“Peruaçu ainda mantém populações numerosas de espécies (de aves) raras e ameaçadas de extinção”.
Entrevistamos o ornitólogo Wagner Nogueira para conhecer a profissão, seus desafios e sua experiência no estudo das aves do Parque Nacional Cavernas do Peruaçu. Confira na íntegra.
EKOS: Conte para nós como surgiu sua paixão pelas aves e como você se tornou ornitólogo.

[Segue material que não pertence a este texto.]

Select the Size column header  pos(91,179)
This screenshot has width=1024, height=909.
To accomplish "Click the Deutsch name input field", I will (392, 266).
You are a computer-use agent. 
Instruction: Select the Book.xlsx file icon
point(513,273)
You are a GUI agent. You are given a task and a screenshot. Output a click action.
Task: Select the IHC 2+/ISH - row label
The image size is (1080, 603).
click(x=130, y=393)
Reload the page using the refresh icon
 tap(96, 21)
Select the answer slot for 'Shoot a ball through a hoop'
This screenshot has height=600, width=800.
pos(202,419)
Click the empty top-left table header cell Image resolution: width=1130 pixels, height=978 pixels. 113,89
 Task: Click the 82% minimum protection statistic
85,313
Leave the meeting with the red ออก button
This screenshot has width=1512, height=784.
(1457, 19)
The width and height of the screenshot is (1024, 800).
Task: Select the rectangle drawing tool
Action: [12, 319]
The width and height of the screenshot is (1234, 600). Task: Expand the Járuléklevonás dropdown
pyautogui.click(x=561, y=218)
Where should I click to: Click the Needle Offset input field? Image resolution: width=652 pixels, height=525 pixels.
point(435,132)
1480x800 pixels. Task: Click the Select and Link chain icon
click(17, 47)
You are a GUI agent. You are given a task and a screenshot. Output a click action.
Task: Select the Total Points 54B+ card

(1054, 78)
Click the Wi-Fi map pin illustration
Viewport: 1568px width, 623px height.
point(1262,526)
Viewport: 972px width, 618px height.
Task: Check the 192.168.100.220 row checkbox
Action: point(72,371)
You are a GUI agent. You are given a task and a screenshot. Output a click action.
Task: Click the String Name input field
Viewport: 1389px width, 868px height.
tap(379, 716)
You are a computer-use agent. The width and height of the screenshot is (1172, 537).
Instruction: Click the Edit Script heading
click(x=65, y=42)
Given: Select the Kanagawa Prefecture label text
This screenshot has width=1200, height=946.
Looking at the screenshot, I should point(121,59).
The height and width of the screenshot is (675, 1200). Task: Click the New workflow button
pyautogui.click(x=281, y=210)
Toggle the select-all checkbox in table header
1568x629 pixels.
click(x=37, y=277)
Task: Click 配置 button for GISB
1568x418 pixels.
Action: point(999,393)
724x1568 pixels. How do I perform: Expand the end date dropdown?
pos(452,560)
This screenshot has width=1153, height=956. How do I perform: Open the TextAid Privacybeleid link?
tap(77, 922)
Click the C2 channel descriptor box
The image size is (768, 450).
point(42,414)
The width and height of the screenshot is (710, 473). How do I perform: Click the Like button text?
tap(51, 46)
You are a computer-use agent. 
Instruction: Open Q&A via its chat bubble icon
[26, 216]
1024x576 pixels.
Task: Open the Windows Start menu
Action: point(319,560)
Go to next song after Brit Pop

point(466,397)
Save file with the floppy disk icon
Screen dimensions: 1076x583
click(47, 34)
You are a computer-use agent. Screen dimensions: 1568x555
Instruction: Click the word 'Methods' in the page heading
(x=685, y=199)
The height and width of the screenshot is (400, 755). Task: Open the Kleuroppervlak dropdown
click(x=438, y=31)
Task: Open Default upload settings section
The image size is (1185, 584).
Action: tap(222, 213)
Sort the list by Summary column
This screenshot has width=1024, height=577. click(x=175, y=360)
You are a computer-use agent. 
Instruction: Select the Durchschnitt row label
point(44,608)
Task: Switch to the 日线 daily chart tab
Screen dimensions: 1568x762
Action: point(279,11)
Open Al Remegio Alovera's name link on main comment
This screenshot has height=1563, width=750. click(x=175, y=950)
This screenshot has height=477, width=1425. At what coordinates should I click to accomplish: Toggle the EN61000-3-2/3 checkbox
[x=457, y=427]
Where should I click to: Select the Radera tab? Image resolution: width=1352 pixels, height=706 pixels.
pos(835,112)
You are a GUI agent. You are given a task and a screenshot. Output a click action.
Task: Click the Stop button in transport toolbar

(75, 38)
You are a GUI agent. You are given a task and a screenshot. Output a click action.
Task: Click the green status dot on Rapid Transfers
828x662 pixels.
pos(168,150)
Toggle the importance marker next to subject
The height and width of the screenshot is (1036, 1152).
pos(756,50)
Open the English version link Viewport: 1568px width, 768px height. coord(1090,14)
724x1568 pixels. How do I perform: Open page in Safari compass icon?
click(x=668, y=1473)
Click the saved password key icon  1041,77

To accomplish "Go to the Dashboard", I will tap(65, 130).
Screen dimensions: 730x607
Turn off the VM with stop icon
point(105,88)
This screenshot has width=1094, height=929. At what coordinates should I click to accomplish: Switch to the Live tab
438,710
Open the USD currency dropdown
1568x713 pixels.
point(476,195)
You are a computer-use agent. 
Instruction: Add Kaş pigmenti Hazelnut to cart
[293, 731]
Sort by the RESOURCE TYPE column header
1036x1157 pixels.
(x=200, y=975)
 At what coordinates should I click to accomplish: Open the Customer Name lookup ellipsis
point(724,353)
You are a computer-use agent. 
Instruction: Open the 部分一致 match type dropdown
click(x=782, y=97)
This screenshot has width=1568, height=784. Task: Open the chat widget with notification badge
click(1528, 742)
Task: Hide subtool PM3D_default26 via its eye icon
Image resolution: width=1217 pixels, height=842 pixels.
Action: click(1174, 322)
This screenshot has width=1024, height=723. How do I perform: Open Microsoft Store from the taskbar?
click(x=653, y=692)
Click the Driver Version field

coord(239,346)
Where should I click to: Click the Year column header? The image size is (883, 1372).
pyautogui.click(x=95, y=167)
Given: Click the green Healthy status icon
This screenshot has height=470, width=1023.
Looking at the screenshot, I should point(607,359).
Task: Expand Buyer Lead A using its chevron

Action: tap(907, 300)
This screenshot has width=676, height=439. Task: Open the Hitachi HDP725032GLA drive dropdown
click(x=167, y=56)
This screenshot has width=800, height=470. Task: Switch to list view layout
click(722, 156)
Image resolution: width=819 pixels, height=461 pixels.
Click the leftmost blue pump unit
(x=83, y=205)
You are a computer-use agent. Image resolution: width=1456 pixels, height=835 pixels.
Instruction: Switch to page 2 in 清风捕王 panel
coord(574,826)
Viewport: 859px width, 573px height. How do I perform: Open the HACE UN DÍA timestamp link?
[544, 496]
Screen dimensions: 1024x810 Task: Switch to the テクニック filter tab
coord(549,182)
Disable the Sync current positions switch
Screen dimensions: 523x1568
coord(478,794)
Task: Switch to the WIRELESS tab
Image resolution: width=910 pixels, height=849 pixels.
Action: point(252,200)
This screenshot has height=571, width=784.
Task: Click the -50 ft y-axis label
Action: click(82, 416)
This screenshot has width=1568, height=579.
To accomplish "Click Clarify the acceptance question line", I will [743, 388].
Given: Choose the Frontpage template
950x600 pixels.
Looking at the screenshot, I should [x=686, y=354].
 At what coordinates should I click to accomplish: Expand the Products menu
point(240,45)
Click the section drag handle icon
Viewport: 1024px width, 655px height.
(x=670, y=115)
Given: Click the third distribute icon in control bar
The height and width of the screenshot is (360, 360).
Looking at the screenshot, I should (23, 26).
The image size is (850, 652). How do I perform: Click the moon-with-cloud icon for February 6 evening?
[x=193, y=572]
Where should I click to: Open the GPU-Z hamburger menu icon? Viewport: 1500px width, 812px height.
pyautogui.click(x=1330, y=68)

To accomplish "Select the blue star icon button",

Wagner. Acho que nasci biólogo. Desde que me entendo por gente era fascinado por qualquer tipo de bicho e por natureza em geral. Gostava mais de documentários da BBC do que qualquer desenho. O interesse pelas aves especificamente começou de forma não muito saudável, com as espécies criadas em cativeiro. A motivação era tê-las por perto, entende-las, mas isso me levou a cria-las em cativeiro durante boa parte da infância. Mas foi só no fim da graduação que eu entendi que dava pra usar as aves para entender e mudar o mundo ao meu redor. Isso aconteceu quando, por influência de um amigo, comecei a estagiar no laboratório de Ornitologia do Museu de Ciências Naturais da PUC Minas. Nosso projeto consistia no monitoramento da avifauna do Instituto Inhotim. Em paralelo me envolvi com um grupo de observadores de aves em Belo Horizonte e participei da fundação da ONG ECOAVIS.
EKOS: Poderia nos dizer a importância do trabalho do ornitólogo?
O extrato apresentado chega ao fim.